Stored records
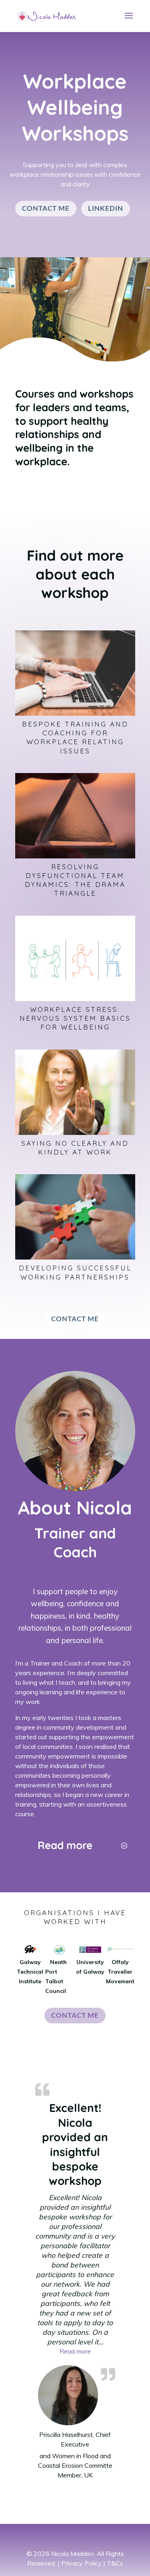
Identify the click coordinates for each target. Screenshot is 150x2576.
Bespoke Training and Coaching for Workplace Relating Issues (75, 737)
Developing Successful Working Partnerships (75, 1272)
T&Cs (115, 2563)
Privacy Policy (81, 2563)
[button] (75, 2351)
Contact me (46, 208)
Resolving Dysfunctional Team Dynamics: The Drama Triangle (75, 879)
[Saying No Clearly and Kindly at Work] (75, 1092)
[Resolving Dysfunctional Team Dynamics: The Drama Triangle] (75, 815)
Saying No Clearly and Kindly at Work (75, 1147)
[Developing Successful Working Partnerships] (75, 1217)
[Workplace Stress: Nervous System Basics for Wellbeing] (75, 958)
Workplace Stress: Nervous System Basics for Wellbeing (75, 1018)
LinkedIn (105, 208)
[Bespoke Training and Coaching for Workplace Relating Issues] (75, 673)
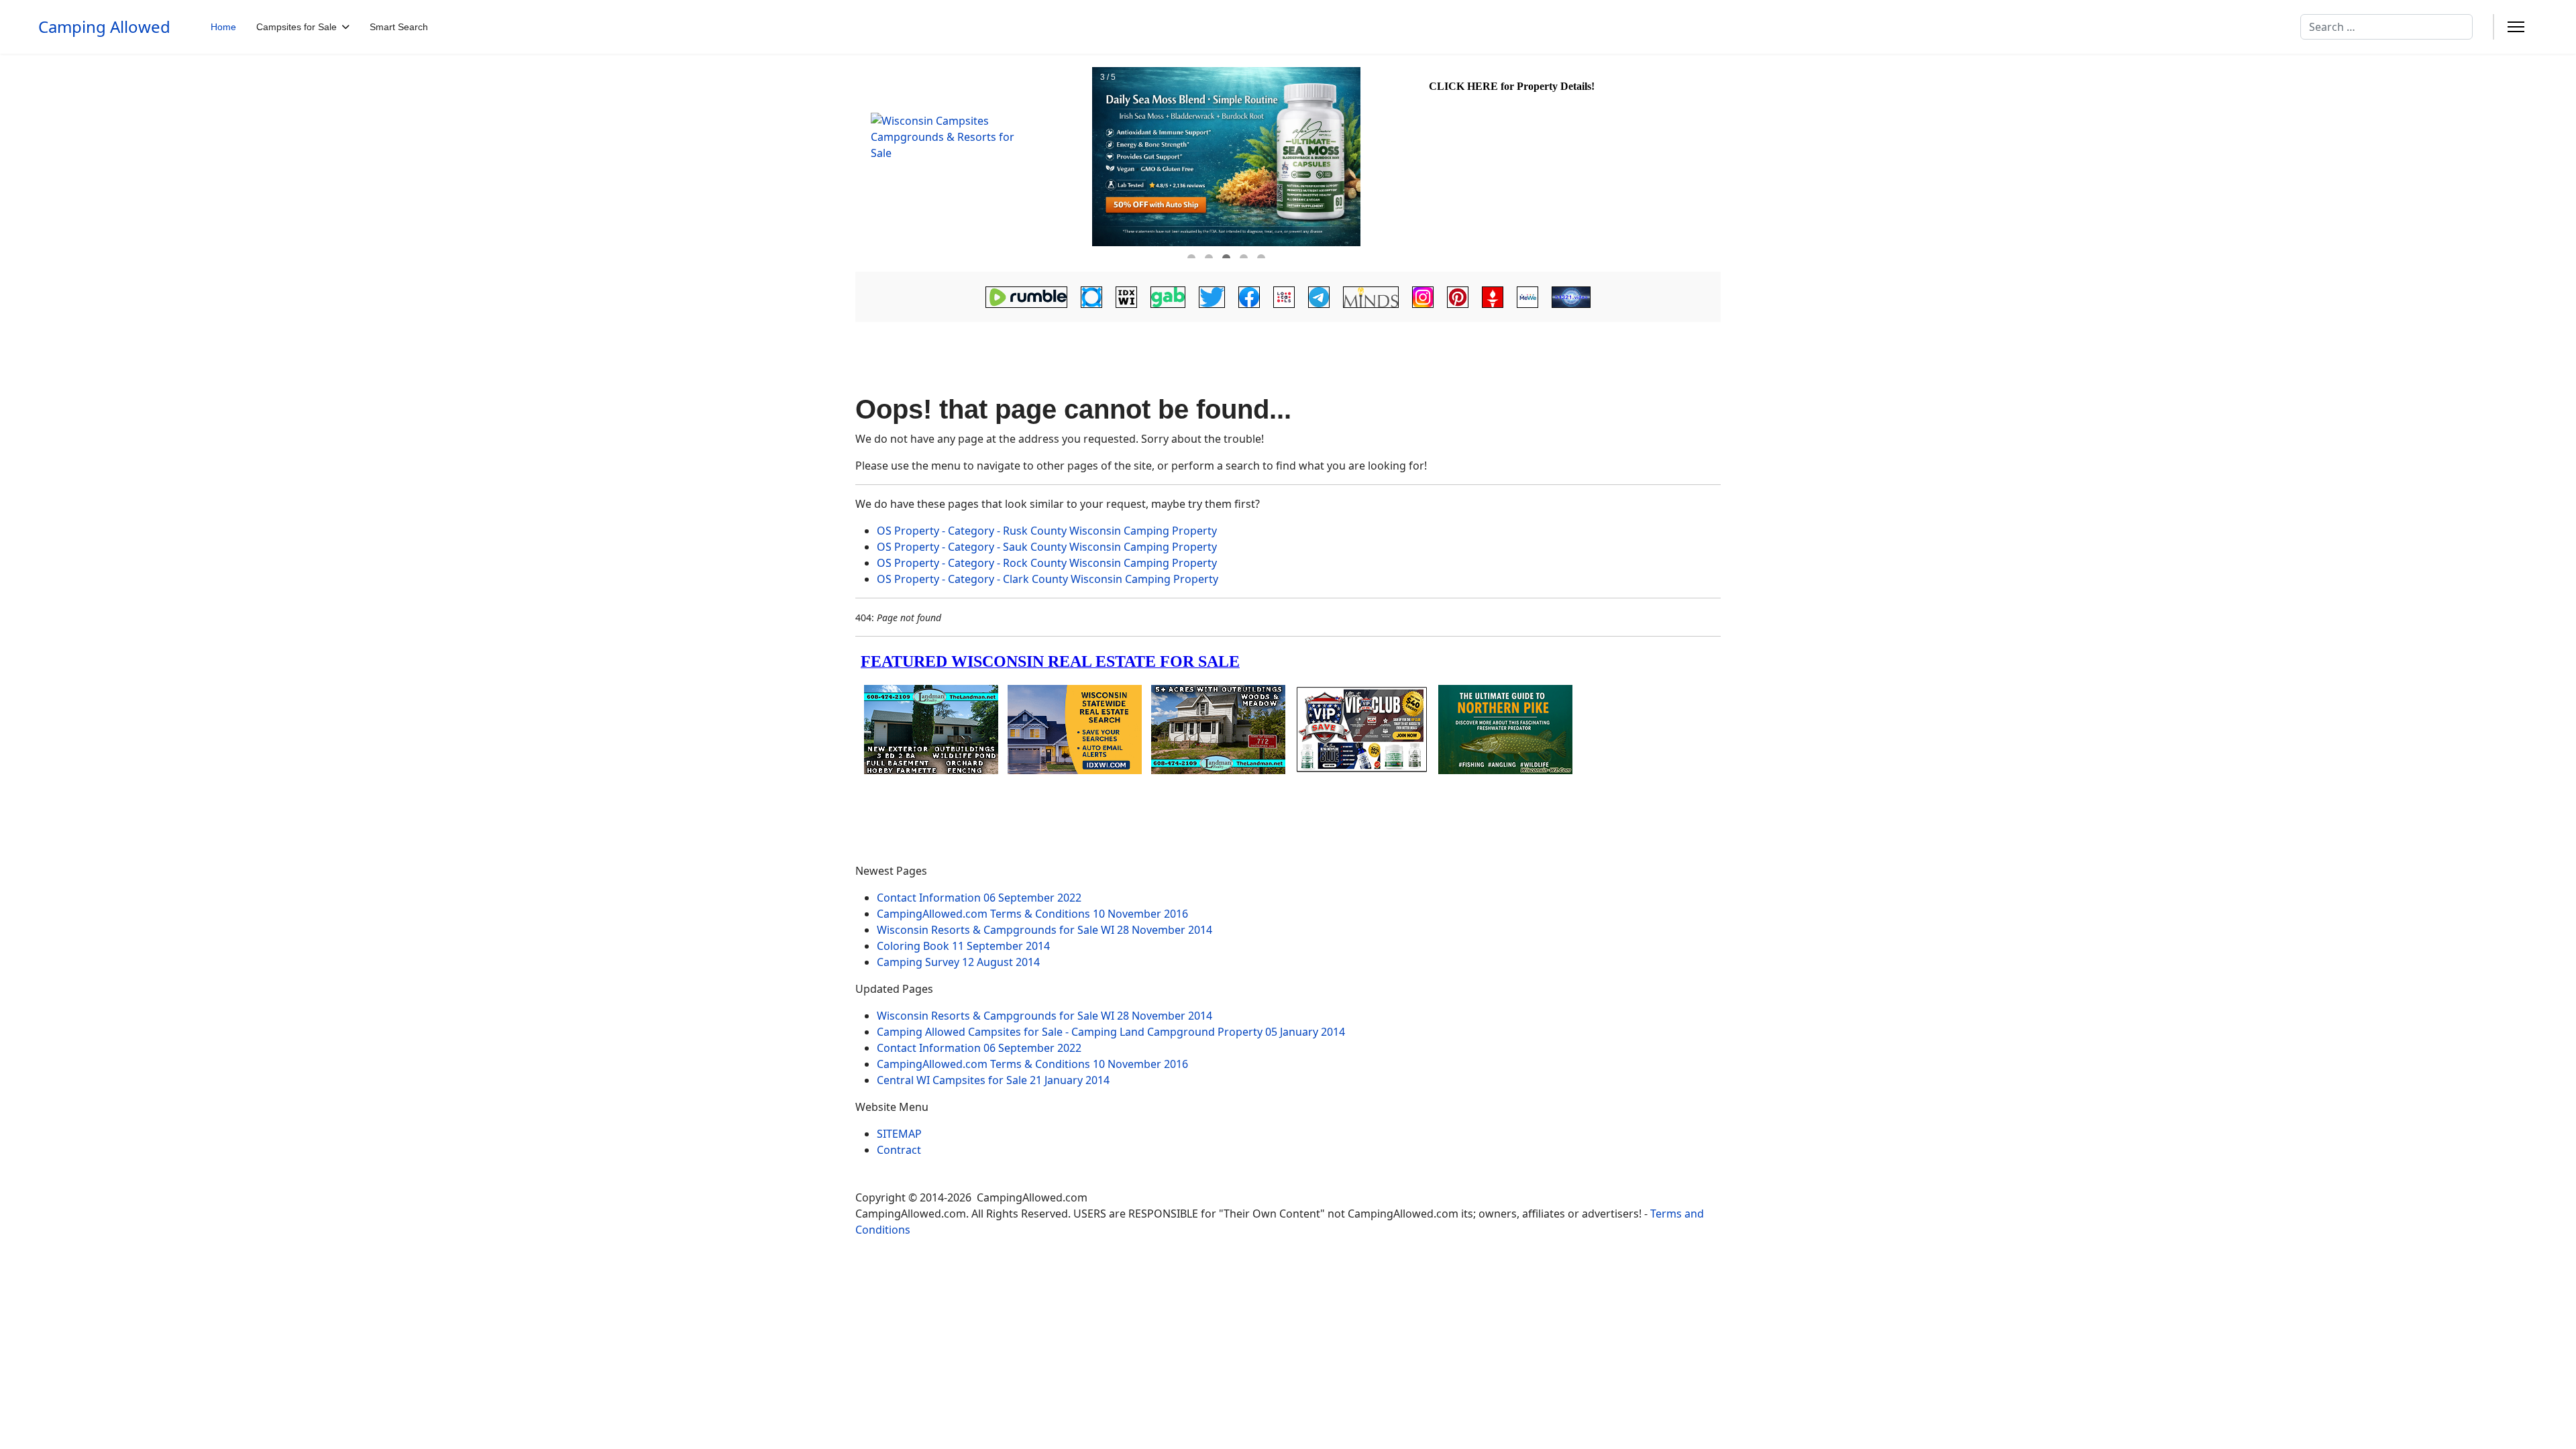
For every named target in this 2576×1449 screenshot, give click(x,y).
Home (223, 26)
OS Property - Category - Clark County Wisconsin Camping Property (1047, 579)
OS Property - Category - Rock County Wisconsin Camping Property (1047, 562)
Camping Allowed (104, 27)
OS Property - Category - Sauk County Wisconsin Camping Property (1047, 546)
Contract (899, 1149)
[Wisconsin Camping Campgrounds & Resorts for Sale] (973, 163)
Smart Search (399, 26)
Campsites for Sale (296, 26)
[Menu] (2516, 27)
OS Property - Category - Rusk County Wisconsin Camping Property (1047, 530)
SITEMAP (899, 1133)
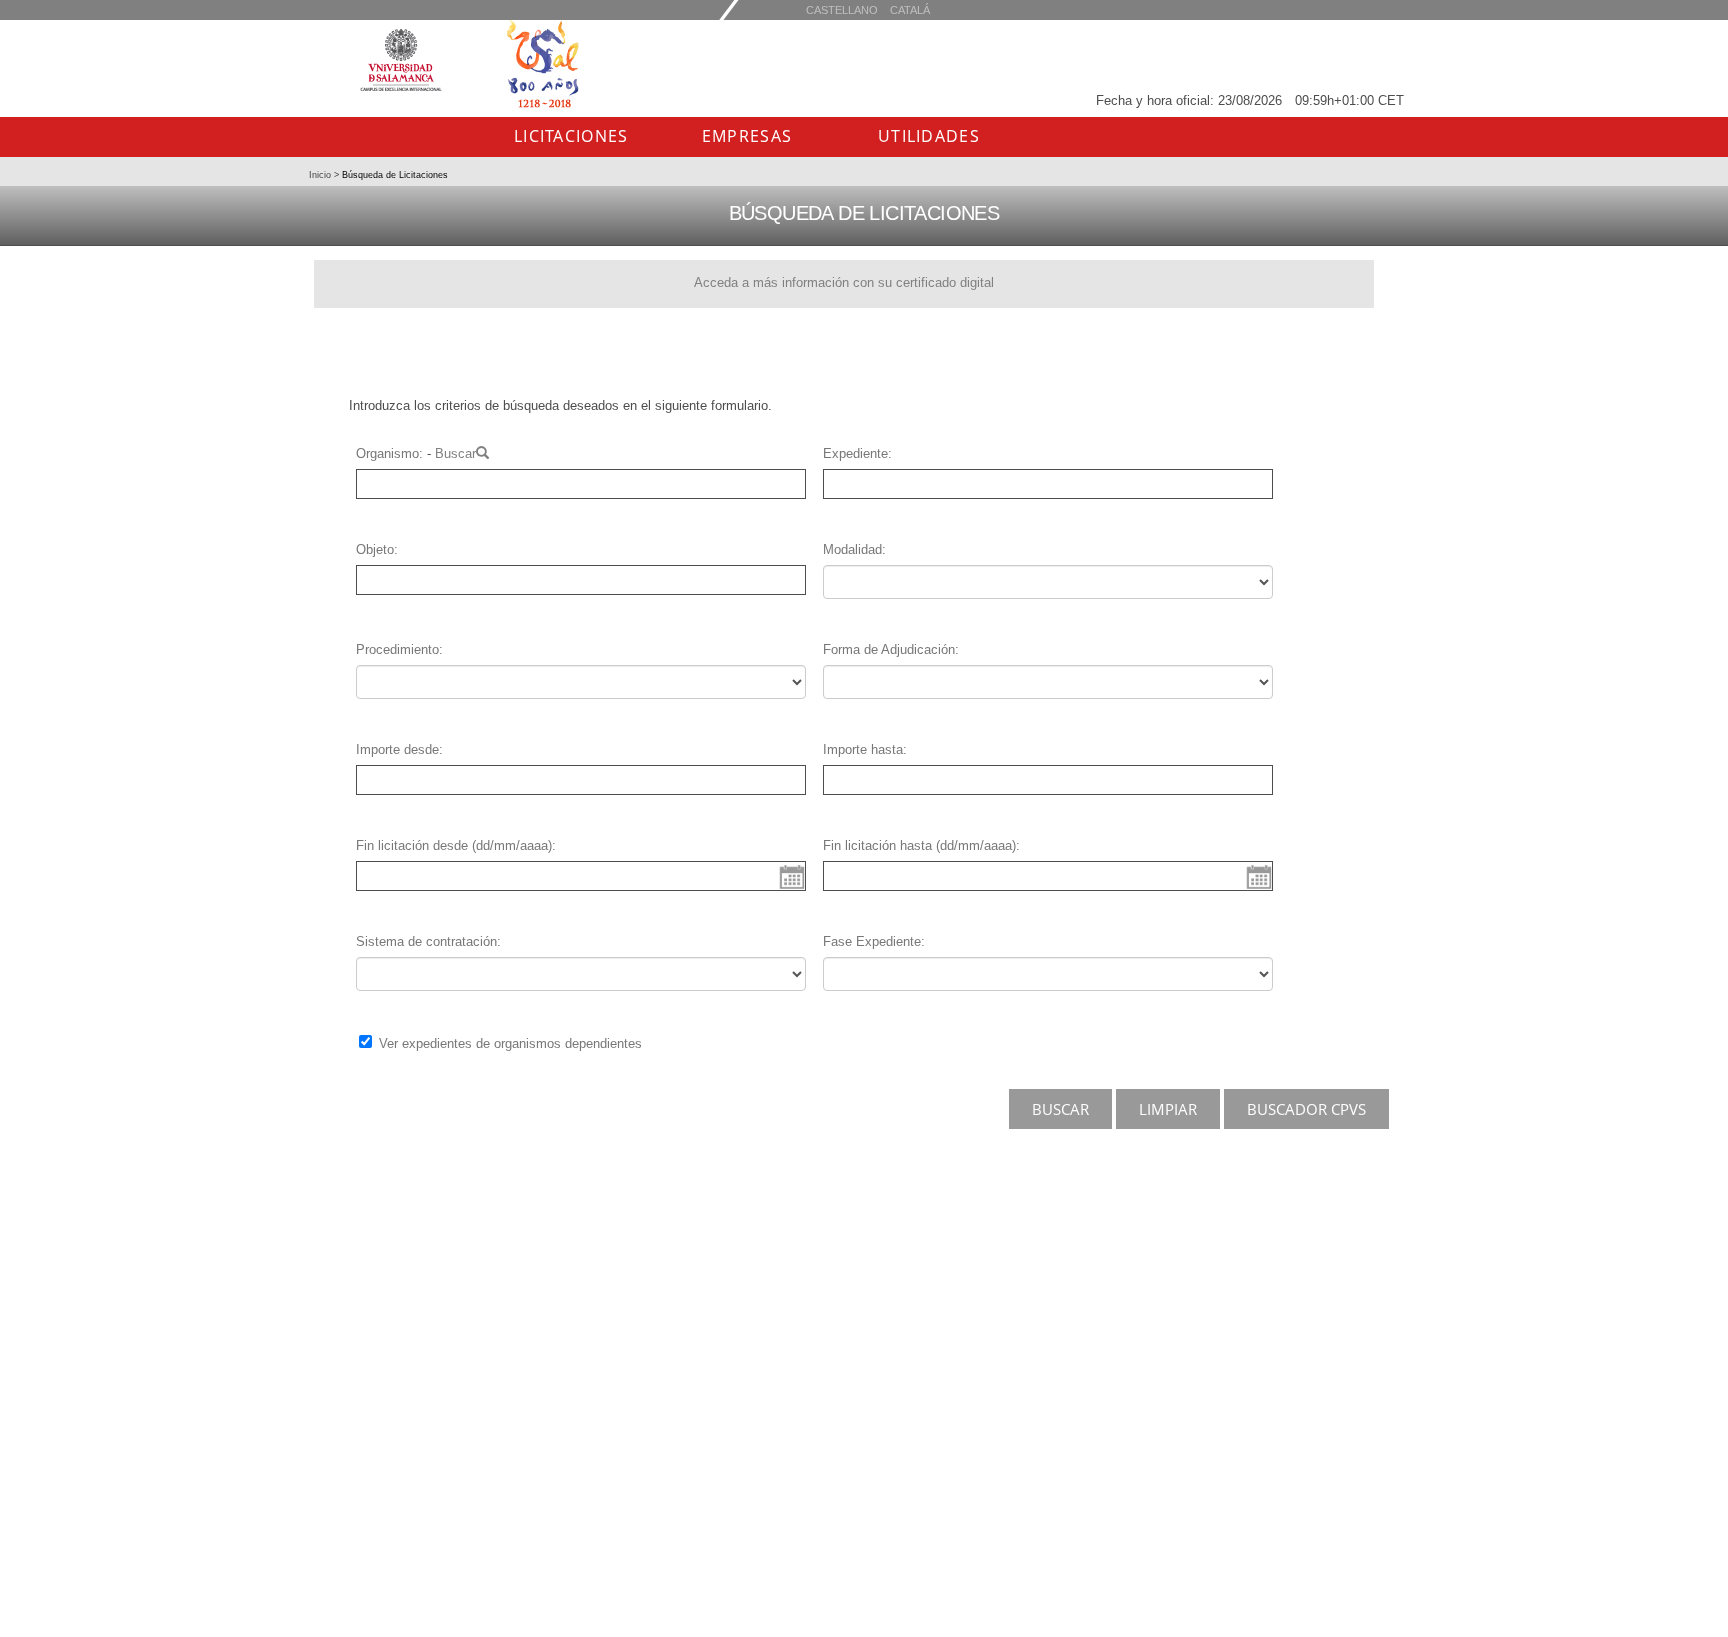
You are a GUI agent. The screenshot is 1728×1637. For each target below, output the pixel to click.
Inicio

Work to be completed: Reproduce each line above precisely, with no pictures.

Written response:
Identify the click coordinates for each target. Screenshot is 150x2576.
Bespoke Training and Coaching for Workplace Relating Issues (75, 737)
Developing Successful Working Partnerships (75, 1272)
T&Cs (115, 2563)
Privacy Policy (81, 2563)
[button] (75, 2351)
Contact me (46, 208)
Resolving Dysfunctional Team Dynamics: The Drama Triangle (75, 879)
[Saying No Clearly and Kindly at Work] (75, 1092)
[Resolving Dysfunctional Team Dynamics: The Drama Triangle] (75, 815)
Saying No Clearly and Kindly at Work (75, 1147)
[Developing Successful Working Partnerships] (75, 1217)
[Workplace Stress: Nervous System Basics for Wellbeing] (75, 958)
Workplace Stress: Nervous System Basics for Wellbeing (75, 1018)
LinkedIn (105, 208)
[Bespoke Training and Coaching for Workplace Relating Issues] (75, 673)
For every named target in this 2576×1449 screenshot, give click(x,y).
Home (223, 26)
OS Property - Category - Clark County Wisconsin Camping Property (1047, 579)
OS Property - Category - Rock County Wisconsin Camping Property (1047, 562)
Camping Allowed (104, 27)
OS Property - Category - Sauk County Wisconsin Camping Property (1047, 546)
Contract (899, 1149)
[Wisconsin Camping Campgrounds & Resorts for Sale] (973, 163)
Smart Search (399, 26)
Campsites for Sale (296, 26)
[Menu] (2516, 27)
OS Property - Category - Rusk County Wisconsin Camping Property (1047, 530)
SITEMAP (899, 1133)
You are a GUI agent. The screenshot is 1728×1637. For each target below, output the pixel to click.
Inicio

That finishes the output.